Couple exercises from Sampling Distributions (Part Two)
Created on July 22, 2023
Written by Some author
Read time: 10 minutes
Summary: Chi-squared Distribution, Student's t-distribution, Fisher's F-distribution, Order Statistics.
Chi-squared distribution.
Suppose we have independent standard normal random variables $Z_1, ... Z_n$, then the sum of their squares form a $\chi$-squared distribution with $n$ degree of freedom.
Let's consider the degree of freedom equals $1$.
The standard normal distribution has the following pdf:
$$f(x) = \frac{1}{\sqrt{2\pi}} \exp(-\frac{x^2}{2})$$
Then the $\chi$-squared distribution will have the following pdf:
$$f(x) = \frac{1}{\sqrt{2\pi}}x^{-1/2} \exp(-\frac{x}{2})$$
Now, let's consider the moment generating function:
$$M_X(t) = \mathbb{E}[\exp(Xt)] = \int_0^{\infty} \frac{1}{\sqrt{2\pi}}x^{-1/2} \exp((t-1/2)x) \, dx$$
$$\int_0^{\infty} \frac{1}{\sqrt{2\pi}}x^{-1/2} \exp((t-1/2)x) \, dx$$
Let $u=(t-1/2)x$, $dx = (t-1/2)^{-1} du$, which we will have
$$(t-1/2)^{1/2}(t-1/2)^{-1} \int_0^{\infty} \frac{1}{\sqrt{2\pi}}u^{-1/2} \exp(u)\, du $$
$$= (t-1/2)^{-1/2}$$
And so $X =Z_1^2 +Z_2^2+...+Z_n^2$ will have MGF $ (t-1/2)^{-n/2}$.

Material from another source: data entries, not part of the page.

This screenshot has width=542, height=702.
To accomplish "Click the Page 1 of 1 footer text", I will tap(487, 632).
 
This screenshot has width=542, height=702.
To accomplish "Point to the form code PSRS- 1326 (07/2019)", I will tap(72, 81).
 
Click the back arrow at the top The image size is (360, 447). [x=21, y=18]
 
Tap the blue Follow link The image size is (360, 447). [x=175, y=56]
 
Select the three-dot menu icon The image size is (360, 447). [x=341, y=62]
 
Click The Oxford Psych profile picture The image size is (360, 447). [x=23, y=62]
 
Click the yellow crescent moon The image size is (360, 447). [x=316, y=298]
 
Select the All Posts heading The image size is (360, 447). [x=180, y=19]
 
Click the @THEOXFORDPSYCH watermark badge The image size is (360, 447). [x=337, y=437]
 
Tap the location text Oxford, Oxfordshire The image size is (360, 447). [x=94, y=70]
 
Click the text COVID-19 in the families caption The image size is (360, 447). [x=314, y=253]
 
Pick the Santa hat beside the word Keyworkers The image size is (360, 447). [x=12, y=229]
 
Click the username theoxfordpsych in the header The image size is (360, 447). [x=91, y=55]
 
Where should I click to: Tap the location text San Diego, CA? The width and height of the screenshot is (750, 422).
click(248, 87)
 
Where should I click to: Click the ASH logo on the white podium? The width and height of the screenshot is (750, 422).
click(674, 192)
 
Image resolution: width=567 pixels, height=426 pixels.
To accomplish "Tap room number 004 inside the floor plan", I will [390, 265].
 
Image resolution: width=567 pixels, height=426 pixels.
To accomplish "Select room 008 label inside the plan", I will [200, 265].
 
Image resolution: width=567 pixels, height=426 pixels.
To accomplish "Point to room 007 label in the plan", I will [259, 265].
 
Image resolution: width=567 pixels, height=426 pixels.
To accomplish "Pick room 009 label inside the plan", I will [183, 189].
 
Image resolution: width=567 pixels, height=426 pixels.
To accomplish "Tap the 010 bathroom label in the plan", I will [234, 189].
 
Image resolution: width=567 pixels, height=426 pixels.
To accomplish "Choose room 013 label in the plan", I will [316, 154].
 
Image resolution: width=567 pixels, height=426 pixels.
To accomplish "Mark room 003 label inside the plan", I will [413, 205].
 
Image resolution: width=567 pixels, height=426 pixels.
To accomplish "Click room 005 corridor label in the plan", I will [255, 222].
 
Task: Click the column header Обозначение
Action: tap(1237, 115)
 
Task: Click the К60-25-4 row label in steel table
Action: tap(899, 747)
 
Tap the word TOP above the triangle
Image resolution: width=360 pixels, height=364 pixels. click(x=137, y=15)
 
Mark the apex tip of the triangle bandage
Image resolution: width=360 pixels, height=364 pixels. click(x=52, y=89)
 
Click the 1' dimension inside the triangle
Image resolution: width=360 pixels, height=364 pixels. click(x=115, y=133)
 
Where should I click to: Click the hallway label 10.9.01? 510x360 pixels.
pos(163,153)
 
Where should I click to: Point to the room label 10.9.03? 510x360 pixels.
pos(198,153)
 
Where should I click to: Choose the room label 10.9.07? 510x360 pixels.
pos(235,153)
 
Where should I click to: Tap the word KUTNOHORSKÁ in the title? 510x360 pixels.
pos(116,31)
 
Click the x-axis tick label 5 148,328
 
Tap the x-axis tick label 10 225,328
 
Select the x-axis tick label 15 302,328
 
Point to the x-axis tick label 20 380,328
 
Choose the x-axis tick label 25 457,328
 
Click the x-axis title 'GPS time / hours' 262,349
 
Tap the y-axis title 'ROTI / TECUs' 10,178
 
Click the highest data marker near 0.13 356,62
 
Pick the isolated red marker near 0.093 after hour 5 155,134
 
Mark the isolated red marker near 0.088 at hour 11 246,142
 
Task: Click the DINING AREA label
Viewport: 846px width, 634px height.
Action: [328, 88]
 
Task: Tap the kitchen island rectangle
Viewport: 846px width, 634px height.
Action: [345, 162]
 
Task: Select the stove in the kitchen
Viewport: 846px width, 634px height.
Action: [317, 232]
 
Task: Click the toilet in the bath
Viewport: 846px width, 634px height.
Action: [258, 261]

In a different post, we will be showing how we can get PDF from MGF using inverse Laplace transform.
We can easily get the variance and mean
$$\mathbb{E}[X] = \sum_i\mathbb{E}[Z_i^2]=n$$
$$\operatorname{Var}[X] = n \operatorname{Var}[Z_1] = n$$
Theorem. Let $X_1, \ldots, X_n \sim N\left(\mu, \sigma^2\right)$ be a random sample, then $\bar{X}$ and $S^2$ are independent, and
$$\frac{(n-1) S^2}{\sigma^2} \sim \chi_{n-1}^2$$
Here, $\bar{X} = \frac{1}{n}\sum_i X_i$ is the sample mean and $S^2 = \frac{1}{n-1}\sum_i (X_i-\bar{X})^2$ is the sample variance.
Lemma. If $X_1, \ldots, X_n \sim N\left(\mu, \sigma^2\right)$ is a random sample, then $\bar{X}$ is independent of $X_i-\bar{X}$ for all $i=1, \ldots, n$.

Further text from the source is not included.